As for the layout, I updated the link to a version of the layout that is corrected--some of the BJT's were positioned backwards, etc.  I also tweaked it a bit as I continue to learn more about how to use the program.  All of this is just for good measure in case anyone else is trying it out.

It's pretty much verified, except that the version I have working is not exactly as above, but should function exactly the same, only the above looks a lot nicer than mine.  It was, overall, fairly easy, and my only real troubleshooting issue was having the transistors in backwards (as noted above, a good system for figuring what things should look like trace side down, board side up, etc I now see is extremely important) and some stray solder bridging the output to ground.  After figuring that out, it was good to go!  I'm really happy with it, and can't wait to get the box to drill so I can start turning heads with the sounds from outer space at practice.  :icon_mrgreen:
Breadboard it!

Renegadrian

Quote from: LEON.01 on February 11, 2009, 06:29:16 AM

http://www.maplin.co.uk/module.aspx?moduleno=1926

One of the only things Maplin are good for! Expensive, but neat and tidy!

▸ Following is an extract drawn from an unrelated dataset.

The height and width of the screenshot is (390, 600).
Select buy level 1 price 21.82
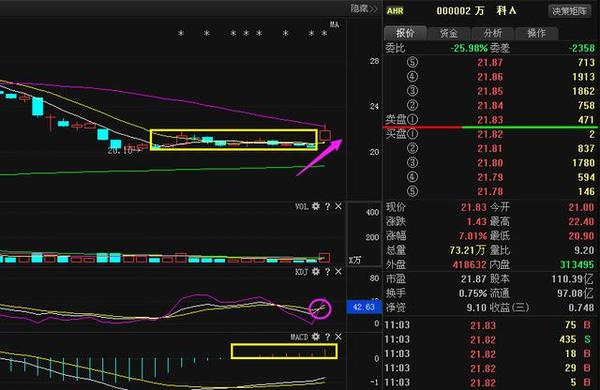coord(490,134)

I just use my small knife...
I love vero, both laying  things out and soldering components on it - I just don't like perf...
Done an' workin'=Too many to mention - Tube addict!

punkin

Hmm...haven't tried using those types of boards yet...only perforated types. Can't seem to find them at my local RadioShack :icon_neutral:
Ernie Ball Music Man - JPM, THD Univalve, Grace Big Daddy, PepperShredder, BSIAB2, FireFly Amplifier.